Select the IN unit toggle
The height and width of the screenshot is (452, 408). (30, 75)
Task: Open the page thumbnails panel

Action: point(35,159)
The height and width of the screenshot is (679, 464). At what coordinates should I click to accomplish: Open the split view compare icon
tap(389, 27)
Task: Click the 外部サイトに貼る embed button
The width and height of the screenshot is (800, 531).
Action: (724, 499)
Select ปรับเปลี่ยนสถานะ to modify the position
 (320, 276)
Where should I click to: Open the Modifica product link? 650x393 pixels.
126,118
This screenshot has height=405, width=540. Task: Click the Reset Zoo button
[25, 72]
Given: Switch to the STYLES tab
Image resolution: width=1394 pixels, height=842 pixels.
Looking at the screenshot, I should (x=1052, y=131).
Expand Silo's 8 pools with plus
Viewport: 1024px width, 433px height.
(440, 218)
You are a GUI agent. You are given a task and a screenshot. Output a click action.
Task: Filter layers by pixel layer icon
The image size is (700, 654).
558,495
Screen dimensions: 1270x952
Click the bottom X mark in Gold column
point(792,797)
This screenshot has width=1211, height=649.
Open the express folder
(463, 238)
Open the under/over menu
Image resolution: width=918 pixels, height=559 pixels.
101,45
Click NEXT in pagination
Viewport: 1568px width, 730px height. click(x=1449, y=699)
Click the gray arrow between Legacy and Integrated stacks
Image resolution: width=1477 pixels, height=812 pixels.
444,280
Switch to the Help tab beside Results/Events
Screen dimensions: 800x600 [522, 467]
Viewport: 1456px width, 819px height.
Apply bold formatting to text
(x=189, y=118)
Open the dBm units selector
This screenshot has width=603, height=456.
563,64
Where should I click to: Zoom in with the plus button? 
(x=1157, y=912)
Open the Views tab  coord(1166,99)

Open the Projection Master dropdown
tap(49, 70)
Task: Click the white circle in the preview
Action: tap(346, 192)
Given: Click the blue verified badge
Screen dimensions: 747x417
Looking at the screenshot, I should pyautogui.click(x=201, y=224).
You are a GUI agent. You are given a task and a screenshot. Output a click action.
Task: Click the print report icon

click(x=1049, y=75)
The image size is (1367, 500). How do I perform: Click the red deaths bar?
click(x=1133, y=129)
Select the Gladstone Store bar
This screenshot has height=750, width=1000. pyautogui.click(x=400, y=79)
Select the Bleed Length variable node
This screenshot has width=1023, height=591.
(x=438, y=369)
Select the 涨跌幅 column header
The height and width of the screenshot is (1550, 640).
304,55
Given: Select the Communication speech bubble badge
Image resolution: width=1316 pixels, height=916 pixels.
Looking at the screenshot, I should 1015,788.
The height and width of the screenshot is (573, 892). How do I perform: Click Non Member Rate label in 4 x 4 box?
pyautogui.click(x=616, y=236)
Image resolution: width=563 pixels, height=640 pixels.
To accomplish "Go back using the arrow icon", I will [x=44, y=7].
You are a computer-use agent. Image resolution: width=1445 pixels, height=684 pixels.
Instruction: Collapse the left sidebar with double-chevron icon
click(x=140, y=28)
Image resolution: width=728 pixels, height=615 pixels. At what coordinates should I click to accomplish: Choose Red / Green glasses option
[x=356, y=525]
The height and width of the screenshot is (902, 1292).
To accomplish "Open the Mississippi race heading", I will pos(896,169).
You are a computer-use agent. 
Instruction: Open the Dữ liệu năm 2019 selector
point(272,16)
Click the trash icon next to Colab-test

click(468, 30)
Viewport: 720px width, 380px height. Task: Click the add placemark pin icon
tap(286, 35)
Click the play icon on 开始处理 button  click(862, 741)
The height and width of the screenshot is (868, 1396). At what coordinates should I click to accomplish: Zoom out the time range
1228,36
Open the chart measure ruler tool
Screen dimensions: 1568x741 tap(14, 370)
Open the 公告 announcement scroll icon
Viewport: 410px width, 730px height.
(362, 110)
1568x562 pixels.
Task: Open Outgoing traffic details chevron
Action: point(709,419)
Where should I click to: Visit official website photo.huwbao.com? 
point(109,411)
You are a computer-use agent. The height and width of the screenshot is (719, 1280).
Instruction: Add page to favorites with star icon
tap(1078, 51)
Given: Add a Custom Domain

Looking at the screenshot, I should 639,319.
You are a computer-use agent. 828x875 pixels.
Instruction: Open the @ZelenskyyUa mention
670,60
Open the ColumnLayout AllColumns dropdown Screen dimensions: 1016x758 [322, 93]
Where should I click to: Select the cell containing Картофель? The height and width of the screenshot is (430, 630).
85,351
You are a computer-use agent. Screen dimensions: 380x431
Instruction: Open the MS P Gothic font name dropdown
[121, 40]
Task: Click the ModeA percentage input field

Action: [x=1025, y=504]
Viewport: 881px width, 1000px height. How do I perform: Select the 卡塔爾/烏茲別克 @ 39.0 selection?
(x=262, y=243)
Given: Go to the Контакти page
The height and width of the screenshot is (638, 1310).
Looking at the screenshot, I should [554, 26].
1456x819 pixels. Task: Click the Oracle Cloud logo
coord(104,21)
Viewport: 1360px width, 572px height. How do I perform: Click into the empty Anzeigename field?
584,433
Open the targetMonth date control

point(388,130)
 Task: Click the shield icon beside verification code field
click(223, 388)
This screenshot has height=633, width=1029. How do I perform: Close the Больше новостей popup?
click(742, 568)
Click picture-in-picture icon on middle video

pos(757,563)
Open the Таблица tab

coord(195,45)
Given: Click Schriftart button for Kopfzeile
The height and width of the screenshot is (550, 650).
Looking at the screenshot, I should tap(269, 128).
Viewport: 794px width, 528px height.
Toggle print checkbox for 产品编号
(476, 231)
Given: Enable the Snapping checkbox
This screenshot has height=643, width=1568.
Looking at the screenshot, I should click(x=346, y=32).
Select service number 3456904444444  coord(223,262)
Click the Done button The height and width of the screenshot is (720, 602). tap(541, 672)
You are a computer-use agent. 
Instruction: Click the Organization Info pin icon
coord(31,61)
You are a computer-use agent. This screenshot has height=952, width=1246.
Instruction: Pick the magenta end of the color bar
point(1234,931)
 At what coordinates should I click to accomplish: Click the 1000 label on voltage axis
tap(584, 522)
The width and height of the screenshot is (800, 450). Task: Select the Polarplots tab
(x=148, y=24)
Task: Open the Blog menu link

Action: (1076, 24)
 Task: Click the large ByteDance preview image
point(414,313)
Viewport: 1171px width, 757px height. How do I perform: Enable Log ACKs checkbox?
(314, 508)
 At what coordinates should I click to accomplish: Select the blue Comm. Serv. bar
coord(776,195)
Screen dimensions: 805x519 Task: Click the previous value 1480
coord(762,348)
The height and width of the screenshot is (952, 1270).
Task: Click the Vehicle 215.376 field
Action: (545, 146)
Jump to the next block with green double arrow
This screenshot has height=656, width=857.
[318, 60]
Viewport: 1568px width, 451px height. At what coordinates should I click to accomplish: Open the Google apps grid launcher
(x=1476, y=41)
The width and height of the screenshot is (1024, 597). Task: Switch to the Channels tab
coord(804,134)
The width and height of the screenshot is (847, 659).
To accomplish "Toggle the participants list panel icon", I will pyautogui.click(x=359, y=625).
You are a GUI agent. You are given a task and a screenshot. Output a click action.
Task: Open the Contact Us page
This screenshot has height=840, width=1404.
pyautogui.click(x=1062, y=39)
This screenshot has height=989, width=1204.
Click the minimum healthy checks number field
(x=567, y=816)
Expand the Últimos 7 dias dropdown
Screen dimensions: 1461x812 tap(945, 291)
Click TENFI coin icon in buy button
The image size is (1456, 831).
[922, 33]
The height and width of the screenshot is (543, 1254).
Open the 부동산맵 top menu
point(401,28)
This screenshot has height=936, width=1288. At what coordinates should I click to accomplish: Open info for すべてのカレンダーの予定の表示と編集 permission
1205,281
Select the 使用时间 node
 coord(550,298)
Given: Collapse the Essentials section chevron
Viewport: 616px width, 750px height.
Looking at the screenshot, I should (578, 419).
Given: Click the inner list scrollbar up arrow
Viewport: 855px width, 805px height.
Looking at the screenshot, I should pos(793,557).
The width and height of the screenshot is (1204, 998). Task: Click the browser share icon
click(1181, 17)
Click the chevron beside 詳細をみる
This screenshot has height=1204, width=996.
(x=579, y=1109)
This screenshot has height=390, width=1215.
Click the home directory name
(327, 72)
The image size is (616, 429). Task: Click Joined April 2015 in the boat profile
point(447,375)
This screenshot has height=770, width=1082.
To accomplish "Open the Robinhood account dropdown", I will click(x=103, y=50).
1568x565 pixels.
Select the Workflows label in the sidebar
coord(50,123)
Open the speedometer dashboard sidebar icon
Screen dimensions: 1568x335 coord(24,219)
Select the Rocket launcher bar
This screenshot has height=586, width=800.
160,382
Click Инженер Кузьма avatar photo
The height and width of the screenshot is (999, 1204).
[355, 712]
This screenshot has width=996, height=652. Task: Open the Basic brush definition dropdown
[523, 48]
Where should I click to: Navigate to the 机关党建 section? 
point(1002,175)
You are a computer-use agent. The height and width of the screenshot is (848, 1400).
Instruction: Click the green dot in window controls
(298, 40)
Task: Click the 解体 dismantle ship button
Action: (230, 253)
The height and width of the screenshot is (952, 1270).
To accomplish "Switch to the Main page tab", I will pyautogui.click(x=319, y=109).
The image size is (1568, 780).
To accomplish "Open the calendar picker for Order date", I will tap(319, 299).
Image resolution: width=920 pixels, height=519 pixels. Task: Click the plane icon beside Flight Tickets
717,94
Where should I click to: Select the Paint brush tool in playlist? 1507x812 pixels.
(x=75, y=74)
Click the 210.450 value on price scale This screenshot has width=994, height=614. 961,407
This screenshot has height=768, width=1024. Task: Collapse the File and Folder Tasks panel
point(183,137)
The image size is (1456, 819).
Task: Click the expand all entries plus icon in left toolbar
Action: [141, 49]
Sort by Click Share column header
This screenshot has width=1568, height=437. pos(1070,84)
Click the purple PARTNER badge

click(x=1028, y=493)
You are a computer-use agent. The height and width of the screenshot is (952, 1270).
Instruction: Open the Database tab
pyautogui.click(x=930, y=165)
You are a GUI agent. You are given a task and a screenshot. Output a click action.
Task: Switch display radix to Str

*Task instructions*
Transcribe the data verbatim, starting at the line that contains "The height and width of the screenshot is (679, 464)." and ending at the line that contains "Action: (724, 499)", with both of those lines included.

*Response*
The height and width of the screenshot is (679, 464). At what coordinates should I click to accomplish: Open the split view compare icon
tap(389, 27)
Task: Click the 外部サイトに貼る embed button
The width and height of the screenshot is (800, 531).
Action: (724, 499)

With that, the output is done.